Para definir tus ventajas y desventajas puedes comenzar por consultar a quienes te conocen y han seguido tu formación, tu experiencia laboral. Define también ¿a dónde quieres llegar en el terreno profesional? Tener un mapa y actuar de acuerdo a ello, ayuda a tener más claridad sobre los trabajos a los cuales quieres aplicar, así como contestar a un empleador ¿por qué te ves trabajando en ese sitio? Así, demuestras preparación y conocimiento sobre ti, y no como que te mueves por inercia.
2. ¡Me interesa aprender! Pocas cosas, o podría decirse que casi nada, llega a tu vida laboral por arte de magia. En un trabajo hay que estar dispuesto a entrar al juego de las transacciones, es decir, intercambiar conocimientos, aprender de quién dependen o cómo los ascensos, quién debe entrar en tu red de contactos y por qué, entre otras cosas.
El trabajo es asunto de personas, no de ser el ‘sabelotodo’ de la empresa. Esto implica que al estar frente a un empleador debes dejar claro que tienes capacidad de autoaprendizaje, de seguirte preparando y llevar una buena relación a nivel de equipos.
A veces, dice Noriega, la gente se cuestiona por qué avanza más rápido un empleado que otro.

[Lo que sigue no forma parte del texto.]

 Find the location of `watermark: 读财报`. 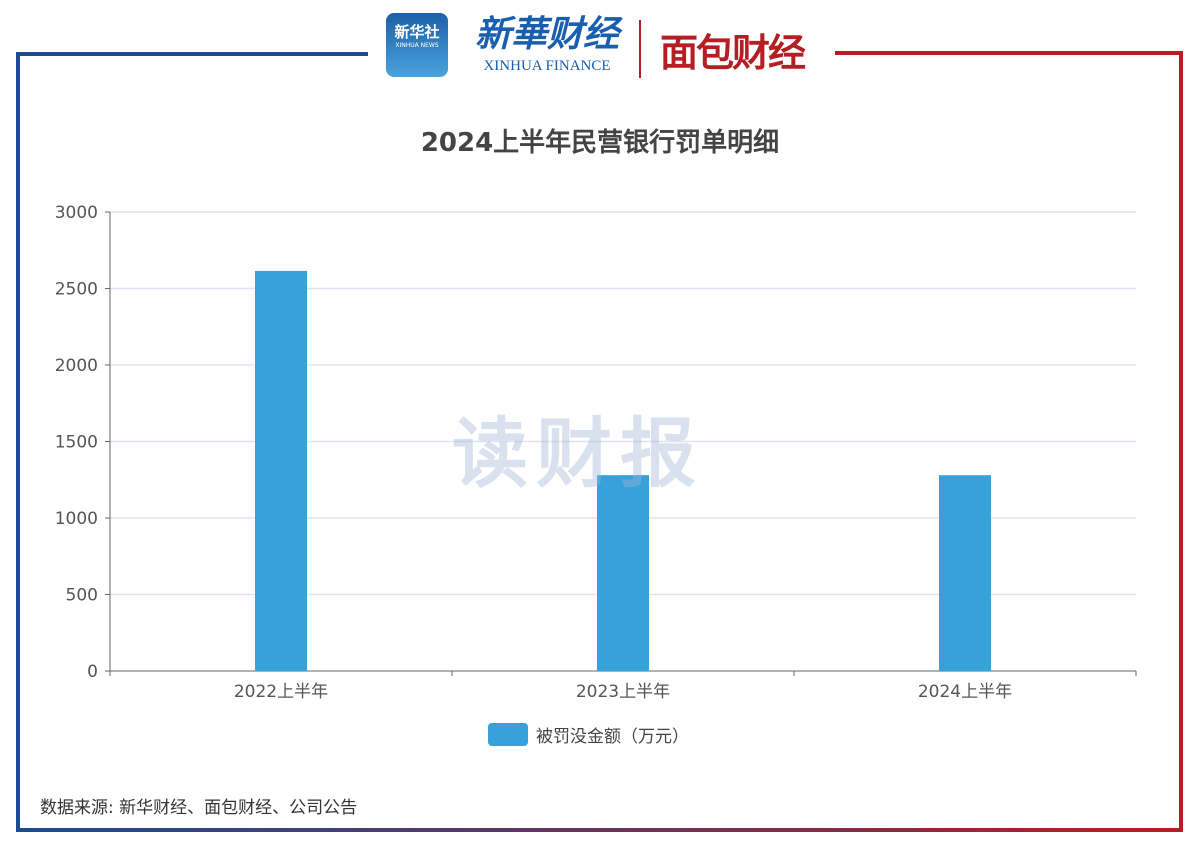

watermark: 读财报 is located at coordinates (578, 454).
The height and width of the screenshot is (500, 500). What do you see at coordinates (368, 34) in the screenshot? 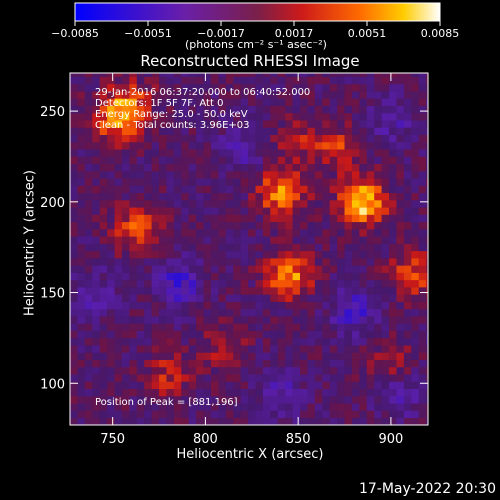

Cierto: no todas las organizaciones tiene prácticas claras de avance para sus colaboradores, pero el otro punto importante es que hay personas que se esfuerza continuamente por demostrar lo que hacen y crean una red capaz de posicionarlos rápidamente en otros niveles.
En las escuelas, aunque se han dado cambios, todavía se enseña a la gente a pensar en actuar de manera individual. “Es mi calificación, es mi esfuerzo, yo sólo destaco”, ejemplifica Patricia Noriega. En el mundo laboral es lo contrario, aunque tú creas que hagas bien tu trabajo, si el jefe tiene la percepción contraria “valiste”.
3. ¿A dónde te diriges? Una pregunta obligada en las entrevistas de trabajo es ¿cómo te ves en XXX número años?, o ¿qué quisieras alcanzar en este trabajo? Es el momento para demostrar a quien te entreviste que tu interés por este puesto no es ‘aleatorio’, o que sólo aplicas al empleo porque es “lo menos peor” del mercado. Confirma que tienes un plan y una intención de crecer en ese lugar, porque eso se encuentra en tu mapa laboral. No se trata de revelar todas las ideas de cómo actuarías en el puesto (recuerda: ¡aún no estás contratado!), pero sí citar ejemplos de cómo sería tu aportación. Complementa esos datos hablando de los resultados que has dado en otros trabajos.